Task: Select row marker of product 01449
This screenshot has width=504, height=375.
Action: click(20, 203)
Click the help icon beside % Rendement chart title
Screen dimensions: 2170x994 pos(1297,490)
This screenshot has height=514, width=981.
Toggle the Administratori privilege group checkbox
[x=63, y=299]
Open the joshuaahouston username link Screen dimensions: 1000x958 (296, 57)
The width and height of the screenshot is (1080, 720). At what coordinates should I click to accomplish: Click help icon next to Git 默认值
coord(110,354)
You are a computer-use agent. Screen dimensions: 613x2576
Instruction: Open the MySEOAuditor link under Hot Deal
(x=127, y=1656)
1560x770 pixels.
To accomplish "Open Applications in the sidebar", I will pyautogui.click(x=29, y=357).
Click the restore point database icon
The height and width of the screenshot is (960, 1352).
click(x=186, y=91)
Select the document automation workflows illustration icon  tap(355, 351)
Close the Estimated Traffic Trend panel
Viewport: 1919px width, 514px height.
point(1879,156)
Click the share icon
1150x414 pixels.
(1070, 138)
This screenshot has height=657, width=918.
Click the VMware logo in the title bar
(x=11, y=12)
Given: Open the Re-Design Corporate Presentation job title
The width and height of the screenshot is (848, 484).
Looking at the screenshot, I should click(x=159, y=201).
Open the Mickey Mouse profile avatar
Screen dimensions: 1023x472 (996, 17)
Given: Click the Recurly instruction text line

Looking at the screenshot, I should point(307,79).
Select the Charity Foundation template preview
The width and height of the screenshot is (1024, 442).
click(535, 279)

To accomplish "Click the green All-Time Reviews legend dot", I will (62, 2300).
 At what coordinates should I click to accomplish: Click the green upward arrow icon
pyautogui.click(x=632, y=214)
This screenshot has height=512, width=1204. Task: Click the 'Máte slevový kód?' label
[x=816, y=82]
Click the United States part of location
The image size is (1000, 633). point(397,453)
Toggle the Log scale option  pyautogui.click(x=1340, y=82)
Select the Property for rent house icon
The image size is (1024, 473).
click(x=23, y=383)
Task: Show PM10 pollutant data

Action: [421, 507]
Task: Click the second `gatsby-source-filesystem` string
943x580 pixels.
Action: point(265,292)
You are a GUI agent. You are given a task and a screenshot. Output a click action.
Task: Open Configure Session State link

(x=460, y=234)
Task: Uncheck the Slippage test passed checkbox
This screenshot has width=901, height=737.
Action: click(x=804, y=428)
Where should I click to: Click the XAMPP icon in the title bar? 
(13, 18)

> [WHAT IS REQUIRED]
Whenever a line in the entries holds the word "agent", copy that line.

> [SOLUTION FOR THIS TASK]
You are a computer-use agent. Screen dimensions: 613x2576
You are a GUI agent. You are given a task and a screenshot. Output a click action.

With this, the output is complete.